Breakfast. We drove up coast to Bucerias, which used to be, according to the Lonely Planet, one very cool place, and cheap. Breakfast at the famous Orange Building on the beach was great, but not cheap. The boys continued to celebrate, but soon after breakfast hit their bellies, it was off to the beach chairs with them.

Well, we had to find a place to stay.

I had read about a nice little beach hamlet north of

Bucerias, called San Francisco, so over the mountains and up the coast we went. We found a very crowded, claustrophobic

San Francisco all right, with expensive places to stay. The tourists had found it. Drat.
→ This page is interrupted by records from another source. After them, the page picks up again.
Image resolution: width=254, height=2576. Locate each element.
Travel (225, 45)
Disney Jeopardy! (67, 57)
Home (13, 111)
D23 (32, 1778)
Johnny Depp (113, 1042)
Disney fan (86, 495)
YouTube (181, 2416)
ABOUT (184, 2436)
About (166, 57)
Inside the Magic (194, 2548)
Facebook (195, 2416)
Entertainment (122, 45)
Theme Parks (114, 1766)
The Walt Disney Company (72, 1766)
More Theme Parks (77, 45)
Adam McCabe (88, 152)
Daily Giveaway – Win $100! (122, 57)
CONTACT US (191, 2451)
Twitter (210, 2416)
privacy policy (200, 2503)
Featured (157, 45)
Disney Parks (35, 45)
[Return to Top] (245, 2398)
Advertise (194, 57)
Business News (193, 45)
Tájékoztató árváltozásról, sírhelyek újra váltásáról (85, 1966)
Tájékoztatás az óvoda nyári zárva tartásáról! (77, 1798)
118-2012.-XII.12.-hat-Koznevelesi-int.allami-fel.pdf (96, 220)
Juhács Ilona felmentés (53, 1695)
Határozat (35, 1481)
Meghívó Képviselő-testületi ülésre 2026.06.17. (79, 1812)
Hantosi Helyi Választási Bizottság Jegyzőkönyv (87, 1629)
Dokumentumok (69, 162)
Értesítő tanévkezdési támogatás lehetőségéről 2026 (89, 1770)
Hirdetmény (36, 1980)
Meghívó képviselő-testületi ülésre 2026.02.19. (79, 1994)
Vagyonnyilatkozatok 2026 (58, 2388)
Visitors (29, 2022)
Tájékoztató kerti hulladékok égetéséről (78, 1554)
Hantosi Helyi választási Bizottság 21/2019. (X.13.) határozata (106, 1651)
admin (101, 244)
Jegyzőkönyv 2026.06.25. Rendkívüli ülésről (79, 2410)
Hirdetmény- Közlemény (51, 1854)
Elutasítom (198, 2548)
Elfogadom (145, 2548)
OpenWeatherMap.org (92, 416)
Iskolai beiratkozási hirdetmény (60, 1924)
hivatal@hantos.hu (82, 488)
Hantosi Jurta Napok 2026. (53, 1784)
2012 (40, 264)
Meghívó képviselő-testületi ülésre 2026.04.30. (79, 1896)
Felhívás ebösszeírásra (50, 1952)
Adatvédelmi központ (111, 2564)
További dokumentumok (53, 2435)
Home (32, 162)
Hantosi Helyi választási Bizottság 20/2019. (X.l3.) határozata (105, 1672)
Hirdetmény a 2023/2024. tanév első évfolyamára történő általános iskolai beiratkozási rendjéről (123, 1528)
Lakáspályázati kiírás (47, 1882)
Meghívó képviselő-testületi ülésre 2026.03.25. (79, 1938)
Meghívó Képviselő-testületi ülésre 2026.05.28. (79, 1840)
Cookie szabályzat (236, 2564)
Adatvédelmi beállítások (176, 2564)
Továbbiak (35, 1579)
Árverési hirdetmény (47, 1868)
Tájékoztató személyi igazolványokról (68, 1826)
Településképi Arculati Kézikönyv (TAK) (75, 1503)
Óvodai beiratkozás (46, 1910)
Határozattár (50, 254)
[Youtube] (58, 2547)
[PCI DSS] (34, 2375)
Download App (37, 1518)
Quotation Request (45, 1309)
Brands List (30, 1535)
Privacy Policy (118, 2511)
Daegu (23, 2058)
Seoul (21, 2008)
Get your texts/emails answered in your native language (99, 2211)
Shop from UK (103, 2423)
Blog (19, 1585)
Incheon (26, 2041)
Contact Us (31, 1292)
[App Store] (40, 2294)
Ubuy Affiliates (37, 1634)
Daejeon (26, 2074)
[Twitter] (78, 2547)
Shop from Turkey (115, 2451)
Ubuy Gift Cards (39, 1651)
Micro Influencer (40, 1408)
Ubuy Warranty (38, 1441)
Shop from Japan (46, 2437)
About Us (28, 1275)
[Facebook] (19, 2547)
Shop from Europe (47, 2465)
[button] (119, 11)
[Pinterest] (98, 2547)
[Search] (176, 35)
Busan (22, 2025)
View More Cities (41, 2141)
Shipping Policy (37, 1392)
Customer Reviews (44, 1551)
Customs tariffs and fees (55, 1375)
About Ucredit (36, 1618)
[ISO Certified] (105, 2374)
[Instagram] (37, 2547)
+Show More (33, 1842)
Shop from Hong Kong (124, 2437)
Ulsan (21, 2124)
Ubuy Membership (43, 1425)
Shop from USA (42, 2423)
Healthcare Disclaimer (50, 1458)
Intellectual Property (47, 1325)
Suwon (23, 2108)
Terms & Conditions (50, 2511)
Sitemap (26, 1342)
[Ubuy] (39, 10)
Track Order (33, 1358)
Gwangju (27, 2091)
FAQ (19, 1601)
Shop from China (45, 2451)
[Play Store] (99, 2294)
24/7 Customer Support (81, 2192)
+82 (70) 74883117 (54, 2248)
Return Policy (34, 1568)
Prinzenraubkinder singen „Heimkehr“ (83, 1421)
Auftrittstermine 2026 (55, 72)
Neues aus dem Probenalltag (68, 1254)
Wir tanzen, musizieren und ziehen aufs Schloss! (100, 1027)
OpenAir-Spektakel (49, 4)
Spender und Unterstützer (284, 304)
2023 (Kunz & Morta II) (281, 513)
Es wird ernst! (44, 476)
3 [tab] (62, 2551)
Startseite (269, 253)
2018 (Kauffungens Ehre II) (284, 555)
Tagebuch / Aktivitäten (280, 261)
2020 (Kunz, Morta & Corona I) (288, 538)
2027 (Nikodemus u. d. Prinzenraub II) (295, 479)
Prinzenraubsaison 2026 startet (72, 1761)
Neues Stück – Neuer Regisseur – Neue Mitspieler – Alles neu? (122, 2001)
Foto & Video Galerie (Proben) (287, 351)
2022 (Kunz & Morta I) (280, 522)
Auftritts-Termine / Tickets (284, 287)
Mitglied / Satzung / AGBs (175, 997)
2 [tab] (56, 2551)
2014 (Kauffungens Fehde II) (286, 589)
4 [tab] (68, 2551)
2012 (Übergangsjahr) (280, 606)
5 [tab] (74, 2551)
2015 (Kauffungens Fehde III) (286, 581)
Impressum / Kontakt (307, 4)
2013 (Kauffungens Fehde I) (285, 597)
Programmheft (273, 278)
There was nothing for it but to continue to drive north. The boys were still lost to the world, unaware of the growing discomfort Deb and I were feeling at not really being sure of what wewere doing. Over another mountain, down into a valley we drove. I came to another hamlet, and just decided to turn left. Right away, the vibes were better. This was a quieter, cleaner, less touristy place. Half a mile into town I came to a nice looking bungalow, called Tortuga, The Turtles. It had the most beautfiful VACANTE sign out in front! Better, it had prices that were half what we

were paying in PV! Not a word of English was spoken by the elderly manager, but he showed me a nice two room bungalow with a nice kitchen, back patio, right on the pool. Sold. The room wouldn't be ready for an hour, could we come back? Somehow the idea was conveyed. So off to the beach we went. The boys we depostied under some palms trees, took a swim and a walk, and then headed back to claim our room. And there we stayed for three comfortable, interesting, relaxing days. Aside from the nail I took in a tire, requiring the services of the local nail-in-tire-repair guy (No, really. He knew what he was doing!), it was all good. Colin became the bungalow’s residence translator, and Deb, Colin and Jeremy took part in cooking enormous Mexican breakfasts: refritas, fresh hot corn tortillas from the local tortilla factory, fresh mango and pineapple, eggs with hot peppers, and mucho hot salsa. Camp coffee, Mexican pastries, and guacamole. Feasts, my friends! Feasts.


Christy said...

That's awesome!!!

Jill said...

I was wondering how Colin would end up liking it in PV. I recommended he check it out while down in Guad since it was just 5 hours or so by bus to get there. You guys look right at home in your little orange bungalow. I wish we had those in Michigan.

Jill said...

Just out of curiosity... how did you know the chef was gay?

Bruce Gee said...

Plus, we were most definitely smack dab in the middle of PV's gay section. The boys had already been propositioned a dozen times by the time we arrived.

PV is Mexico's Wisconsin Dells, if you know what I mean. Worth a quick look, then get outta town. Lo de Marcos, where we ended up, was much more to our liking.